____ Records provided
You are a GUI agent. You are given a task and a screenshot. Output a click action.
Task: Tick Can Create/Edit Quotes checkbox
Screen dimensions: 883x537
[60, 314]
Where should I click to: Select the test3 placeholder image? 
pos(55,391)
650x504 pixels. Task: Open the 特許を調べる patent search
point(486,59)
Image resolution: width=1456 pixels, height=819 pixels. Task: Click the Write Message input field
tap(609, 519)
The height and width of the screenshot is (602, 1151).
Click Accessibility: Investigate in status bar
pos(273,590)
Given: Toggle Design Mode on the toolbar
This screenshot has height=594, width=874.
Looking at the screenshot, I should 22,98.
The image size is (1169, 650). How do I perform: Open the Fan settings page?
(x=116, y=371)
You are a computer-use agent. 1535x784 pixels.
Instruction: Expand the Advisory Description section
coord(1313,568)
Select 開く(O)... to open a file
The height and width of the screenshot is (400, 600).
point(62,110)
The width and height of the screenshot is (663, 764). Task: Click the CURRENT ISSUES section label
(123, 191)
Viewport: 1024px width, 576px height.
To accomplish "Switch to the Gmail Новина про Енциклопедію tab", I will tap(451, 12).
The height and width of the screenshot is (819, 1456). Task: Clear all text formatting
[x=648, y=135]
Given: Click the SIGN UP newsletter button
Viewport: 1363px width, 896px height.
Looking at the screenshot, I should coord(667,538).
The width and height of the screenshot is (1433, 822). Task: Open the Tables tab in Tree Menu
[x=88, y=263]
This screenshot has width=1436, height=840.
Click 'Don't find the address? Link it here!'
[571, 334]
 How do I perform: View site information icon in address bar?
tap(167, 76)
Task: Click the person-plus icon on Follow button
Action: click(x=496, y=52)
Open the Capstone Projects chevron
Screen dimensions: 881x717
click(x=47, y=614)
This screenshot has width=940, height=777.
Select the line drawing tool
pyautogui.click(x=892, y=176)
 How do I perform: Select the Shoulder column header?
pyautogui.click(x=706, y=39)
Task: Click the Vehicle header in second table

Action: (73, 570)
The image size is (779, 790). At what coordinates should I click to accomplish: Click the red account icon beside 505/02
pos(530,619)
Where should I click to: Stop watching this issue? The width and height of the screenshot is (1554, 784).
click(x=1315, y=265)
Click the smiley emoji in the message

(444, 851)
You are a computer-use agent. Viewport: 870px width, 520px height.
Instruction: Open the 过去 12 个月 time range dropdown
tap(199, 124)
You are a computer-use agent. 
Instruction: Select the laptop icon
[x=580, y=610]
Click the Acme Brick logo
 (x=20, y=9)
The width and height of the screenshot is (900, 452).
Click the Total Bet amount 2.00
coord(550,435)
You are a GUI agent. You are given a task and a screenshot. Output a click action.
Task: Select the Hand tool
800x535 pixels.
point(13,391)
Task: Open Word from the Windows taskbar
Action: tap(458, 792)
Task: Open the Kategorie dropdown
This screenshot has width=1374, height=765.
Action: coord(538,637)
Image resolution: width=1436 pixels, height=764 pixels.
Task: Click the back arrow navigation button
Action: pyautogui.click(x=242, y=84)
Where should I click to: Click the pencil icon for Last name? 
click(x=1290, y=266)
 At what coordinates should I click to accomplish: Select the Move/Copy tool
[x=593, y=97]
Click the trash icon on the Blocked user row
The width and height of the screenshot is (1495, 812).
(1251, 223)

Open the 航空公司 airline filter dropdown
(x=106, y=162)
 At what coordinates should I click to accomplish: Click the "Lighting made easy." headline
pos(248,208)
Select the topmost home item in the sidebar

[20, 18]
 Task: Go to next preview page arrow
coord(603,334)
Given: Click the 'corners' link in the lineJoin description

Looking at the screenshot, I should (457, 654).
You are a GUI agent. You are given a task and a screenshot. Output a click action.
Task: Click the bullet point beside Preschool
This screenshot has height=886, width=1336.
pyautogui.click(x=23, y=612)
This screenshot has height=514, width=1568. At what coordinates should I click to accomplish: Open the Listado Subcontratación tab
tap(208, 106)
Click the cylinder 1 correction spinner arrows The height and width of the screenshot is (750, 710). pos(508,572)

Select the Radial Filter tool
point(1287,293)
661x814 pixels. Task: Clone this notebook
________
- [Problem description]
Show every line of the records above that contains the word "Select", treating uppercase and lowercase as distinct.

- [The response]
Where should I click to: Select the test3 placeholder image? 
Select 開く(O)... to open a file
Select the line drawing tool
 How do I perform: Select the Shoulder column header?
Instruction: Select the laptop icon
Task: Select the Hand tool
 At what coordinates should I click to accomplish: Select the Move/Copy tool
Select the topmost home item in the sidebar
Select the Radial Filter tool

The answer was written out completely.